Notes from Windward: #67


Inviting a Peacock to Dinner

Alison describes the process

June 11, 2007:

We formally invited a peacock to dinner last night. They'd been on the guest list for a few weeks, from the time they made clear their interest in assaulting the communal garden. The ladies had been out for the weekend in egg laying season; we had to wait until they returned.

      The first drafts of the invites had been written up and revised several times to make sure there would be no confusion on time, date and place and purpose: for one and all to feast. Fortunately for them there was room for only one peacock last night. The process is simple enough and will be well worth the effort for critter control and a tasty family dinner.

      An invitation is sent: crouch or bend low to the ground with a pail of bird feed in hand. With out looking directly at her see that she is looking in your general direction. Take a small handful of the bird feed and throw it up into the air. She will see the feed and come slowly to the sprinkling. Lure her towards the large enclosure she will be held by continuing to throw up the feed and make a trail to the spot. Note: The enclosure must have a roof, she will fly.

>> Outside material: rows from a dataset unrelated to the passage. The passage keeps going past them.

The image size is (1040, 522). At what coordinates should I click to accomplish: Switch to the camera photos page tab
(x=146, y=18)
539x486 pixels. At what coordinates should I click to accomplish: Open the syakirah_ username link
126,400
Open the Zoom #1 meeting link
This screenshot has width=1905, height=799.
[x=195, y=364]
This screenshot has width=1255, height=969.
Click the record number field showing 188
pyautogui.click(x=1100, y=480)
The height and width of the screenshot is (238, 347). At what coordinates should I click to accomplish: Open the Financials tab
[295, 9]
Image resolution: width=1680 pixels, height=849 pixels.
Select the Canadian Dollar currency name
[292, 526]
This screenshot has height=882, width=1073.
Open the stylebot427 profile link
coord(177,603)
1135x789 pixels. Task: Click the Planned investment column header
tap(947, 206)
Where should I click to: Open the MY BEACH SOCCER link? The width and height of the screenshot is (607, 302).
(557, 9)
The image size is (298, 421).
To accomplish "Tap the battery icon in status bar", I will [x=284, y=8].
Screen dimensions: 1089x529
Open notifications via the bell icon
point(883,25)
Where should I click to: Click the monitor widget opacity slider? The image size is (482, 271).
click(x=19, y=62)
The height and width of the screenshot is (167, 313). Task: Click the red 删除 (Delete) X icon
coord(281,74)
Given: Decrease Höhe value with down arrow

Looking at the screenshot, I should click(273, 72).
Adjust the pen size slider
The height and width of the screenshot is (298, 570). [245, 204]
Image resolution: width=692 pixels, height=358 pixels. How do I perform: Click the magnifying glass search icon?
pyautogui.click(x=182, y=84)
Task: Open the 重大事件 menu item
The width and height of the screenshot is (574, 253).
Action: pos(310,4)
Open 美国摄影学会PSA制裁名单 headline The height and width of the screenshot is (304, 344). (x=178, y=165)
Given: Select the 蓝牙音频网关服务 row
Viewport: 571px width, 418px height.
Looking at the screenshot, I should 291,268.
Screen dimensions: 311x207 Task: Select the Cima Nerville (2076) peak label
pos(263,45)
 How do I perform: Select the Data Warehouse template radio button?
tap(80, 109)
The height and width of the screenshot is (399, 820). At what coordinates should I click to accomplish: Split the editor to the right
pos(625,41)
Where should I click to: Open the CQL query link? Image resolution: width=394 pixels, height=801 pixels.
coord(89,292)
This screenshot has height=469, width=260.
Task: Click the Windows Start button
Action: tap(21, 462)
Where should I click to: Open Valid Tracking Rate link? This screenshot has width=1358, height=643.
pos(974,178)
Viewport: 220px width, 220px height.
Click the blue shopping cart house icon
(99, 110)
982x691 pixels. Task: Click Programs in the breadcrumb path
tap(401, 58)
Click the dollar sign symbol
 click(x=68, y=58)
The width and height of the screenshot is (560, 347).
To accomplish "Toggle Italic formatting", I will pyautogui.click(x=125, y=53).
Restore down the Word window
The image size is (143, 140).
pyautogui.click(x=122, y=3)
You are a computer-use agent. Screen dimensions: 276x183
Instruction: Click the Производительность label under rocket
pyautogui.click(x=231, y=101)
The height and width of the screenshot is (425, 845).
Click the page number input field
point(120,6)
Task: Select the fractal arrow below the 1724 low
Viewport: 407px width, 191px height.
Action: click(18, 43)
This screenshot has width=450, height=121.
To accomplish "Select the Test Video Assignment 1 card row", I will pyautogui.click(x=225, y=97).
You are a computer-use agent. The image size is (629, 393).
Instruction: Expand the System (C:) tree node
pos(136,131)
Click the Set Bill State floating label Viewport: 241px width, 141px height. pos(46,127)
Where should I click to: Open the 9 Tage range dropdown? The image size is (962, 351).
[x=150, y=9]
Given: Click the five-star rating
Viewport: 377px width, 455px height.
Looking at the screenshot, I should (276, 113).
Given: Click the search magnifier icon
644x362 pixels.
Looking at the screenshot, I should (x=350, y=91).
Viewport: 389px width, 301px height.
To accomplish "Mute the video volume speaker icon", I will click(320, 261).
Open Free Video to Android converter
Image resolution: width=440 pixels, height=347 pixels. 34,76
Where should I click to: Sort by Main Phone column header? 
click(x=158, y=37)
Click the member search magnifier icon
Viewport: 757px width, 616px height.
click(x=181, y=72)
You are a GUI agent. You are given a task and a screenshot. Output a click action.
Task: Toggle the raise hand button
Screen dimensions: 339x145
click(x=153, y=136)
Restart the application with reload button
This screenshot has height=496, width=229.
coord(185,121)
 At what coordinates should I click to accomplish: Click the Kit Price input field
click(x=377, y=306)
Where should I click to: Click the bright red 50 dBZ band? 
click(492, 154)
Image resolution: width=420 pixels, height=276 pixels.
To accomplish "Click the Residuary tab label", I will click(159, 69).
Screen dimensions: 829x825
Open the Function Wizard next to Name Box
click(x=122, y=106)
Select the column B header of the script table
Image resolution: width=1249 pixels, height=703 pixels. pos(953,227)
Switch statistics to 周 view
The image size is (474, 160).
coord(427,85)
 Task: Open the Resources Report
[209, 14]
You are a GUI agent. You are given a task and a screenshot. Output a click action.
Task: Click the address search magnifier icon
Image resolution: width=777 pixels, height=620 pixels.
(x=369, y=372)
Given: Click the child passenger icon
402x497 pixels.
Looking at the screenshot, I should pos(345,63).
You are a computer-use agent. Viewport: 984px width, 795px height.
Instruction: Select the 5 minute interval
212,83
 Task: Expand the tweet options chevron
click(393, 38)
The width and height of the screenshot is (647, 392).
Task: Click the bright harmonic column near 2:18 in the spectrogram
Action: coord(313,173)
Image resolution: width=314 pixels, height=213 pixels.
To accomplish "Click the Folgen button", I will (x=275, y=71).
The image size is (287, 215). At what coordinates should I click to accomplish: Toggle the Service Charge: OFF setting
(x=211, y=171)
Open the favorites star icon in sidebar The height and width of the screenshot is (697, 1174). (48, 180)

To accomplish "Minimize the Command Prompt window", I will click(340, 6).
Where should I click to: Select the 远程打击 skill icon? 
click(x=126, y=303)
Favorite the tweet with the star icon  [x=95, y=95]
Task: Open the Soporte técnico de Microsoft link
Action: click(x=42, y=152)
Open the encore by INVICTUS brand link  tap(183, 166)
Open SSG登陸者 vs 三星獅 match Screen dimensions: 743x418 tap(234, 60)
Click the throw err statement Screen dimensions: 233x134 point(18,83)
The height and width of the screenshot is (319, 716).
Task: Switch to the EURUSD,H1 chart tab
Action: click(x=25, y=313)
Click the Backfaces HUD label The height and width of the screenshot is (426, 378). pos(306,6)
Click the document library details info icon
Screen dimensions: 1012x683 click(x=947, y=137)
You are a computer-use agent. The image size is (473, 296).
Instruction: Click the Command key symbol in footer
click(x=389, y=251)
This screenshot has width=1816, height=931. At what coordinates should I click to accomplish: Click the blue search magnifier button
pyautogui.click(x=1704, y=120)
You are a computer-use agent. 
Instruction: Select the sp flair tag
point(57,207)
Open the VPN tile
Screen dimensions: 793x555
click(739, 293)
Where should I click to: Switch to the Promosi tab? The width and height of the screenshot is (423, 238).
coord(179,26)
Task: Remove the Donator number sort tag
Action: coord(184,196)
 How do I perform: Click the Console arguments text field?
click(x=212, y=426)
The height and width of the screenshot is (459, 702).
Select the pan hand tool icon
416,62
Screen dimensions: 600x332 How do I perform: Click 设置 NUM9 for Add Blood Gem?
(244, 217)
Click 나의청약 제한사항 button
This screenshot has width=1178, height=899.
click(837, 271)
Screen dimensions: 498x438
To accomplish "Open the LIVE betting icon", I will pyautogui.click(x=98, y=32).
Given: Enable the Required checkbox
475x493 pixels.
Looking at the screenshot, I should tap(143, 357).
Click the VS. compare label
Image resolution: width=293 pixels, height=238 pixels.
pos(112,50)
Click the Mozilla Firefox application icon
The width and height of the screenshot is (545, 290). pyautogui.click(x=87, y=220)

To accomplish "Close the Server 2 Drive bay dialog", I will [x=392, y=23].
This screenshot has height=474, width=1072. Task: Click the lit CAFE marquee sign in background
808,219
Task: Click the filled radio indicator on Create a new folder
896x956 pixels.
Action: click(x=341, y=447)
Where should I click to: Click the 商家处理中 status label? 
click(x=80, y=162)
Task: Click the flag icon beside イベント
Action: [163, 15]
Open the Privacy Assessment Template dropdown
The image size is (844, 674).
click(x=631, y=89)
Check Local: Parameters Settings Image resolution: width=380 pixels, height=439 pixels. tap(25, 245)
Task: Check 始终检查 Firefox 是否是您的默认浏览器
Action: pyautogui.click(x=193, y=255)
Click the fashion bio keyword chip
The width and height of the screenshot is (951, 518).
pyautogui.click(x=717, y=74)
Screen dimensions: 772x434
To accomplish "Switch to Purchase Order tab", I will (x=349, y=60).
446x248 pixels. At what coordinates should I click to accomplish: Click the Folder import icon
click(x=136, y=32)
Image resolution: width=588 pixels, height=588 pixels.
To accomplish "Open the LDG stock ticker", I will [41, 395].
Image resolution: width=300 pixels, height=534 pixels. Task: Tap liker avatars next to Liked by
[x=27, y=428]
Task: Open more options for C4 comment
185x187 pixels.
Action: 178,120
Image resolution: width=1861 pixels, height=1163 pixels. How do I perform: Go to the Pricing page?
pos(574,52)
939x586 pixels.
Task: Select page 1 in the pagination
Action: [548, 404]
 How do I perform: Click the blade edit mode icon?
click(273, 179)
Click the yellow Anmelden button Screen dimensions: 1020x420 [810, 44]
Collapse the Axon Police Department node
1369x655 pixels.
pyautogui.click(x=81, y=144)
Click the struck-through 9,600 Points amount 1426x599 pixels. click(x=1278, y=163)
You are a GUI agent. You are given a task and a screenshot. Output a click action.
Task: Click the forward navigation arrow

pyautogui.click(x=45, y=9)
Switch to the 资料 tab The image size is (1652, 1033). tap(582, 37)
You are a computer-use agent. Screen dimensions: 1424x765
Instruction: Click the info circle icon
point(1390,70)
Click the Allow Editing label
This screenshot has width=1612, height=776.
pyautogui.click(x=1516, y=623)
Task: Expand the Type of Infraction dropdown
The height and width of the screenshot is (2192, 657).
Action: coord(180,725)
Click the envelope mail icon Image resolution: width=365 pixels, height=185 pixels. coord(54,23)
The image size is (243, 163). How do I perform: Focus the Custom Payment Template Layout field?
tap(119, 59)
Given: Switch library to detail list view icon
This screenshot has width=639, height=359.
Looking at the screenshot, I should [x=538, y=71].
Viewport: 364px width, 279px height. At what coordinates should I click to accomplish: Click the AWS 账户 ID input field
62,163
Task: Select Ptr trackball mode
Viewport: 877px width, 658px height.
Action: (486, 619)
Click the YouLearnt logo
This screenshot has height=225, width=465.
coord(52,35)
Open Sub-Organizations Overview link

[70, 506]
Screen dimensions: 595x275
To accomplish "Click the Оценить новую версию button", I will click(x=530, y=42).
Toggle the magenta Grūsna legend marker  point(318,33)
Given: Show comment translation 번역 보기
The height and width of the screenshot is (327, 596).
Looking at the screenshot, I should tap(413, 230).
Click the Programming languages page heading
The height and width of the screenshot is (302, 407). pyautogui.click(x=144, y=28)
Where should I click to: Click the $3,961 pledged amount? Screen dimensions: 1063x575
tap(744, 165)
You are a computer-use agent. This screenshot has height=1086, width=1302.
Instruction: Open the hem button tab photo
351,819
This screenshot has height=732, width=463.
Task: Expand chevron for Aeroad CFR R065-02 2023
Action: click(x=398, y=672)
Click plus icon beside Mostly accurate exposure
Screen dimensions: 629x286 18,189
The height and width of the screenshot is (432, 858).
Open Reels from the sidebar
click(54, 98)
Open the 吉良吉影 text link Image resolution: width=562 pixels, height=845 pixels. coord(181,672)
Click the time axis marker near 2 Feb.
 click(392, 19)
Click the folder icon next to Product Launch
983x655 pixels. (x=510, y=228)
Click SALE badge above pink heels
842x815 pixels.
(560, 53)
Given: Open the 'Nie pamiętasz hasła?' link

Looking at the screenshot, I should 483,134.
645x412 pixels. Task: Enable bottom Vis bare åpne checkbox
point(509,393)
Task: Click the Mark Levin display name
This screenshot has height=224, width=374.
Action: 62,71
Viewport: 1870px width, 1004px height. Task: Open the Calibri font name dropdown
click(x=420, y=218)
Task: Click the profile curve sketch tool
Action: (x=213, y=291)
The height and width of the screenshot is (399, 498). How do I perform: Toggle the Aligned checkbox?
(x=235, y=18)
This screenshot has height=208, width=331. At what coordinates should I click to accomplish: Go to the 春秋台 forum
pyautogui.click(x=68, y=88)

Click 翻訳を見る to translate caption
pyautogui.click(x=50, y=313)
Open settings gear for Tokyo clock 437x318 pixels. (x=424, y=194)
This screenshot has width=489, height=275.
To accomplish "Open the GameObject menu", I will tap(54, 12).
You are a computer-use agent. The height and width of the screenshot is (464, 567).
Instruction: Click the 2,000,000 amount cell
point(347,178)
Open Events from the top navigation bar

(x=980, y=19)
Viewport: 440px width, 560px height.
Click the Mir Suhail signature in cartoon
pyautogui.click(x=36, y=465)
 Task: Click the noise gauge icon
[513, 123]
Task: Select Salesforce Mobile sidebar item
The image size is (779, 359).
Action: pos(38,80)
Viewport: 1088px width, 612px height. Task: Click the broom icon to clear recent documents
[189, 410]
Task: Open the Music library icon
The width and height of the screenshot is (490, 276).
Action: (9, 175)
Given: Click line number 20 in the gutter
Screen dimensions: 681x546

      The arrival: Once she is trapped in the enclosure grab a bag with a hole punched out in the bottom for her neck to stick through. Join her. The objective is to trap the bird. To do this, you need to get personal, shake hands with the bird. Take a tight, firm grip, she will be more than excited to meet your acquaintance. She?s as good as family.

      Give her a hug!: get a good grip on her wings and work her body into the bag, head first, and then head should be maneuvered into the hole made for her comfort and our convenience.

      Cocktails and conversation: See that she is relaxed and try to get her to relax a bit. Hang the bag from a tree branch and with a knife make a cut in peacock's neck. Thereby, start the night off with a bang and a drink of red wine. She will remain perfectly relaxed the remainder of the night, now is the time to take her apart and find out what she's really made of.

      Things start to get a bit more intimate. Start on the surface with large feathers. Pluck what beautiful feathers you desire to keep for later use. The bright blue neck feathers are particularly attractive. Don't worry about the remaining feathers; they will be stripped away as the skinning process begins. By this point, the wine has gone to our heads and we get personal. Flip her over on her back and start cutting from the anus up to the neck. Slowly cut at the skin to separate it from the meat. Uncover as much skin as is needed to access the meat. Next, dig deep and cut out both legs and the breast meat. Take the pieces and rinse any feathers off.

Becca whips up a tasty dish of Peacock Pilau

      Cooking dinner: We got started a bit late; no matter we're all relaxed and enjoying company. We had an extra bed for her to use for the night. Cook the flesh overnight in a crock pot. In the morning add spices and vegetables of your choice. By noon you'll be ready for the feast. Enjoy.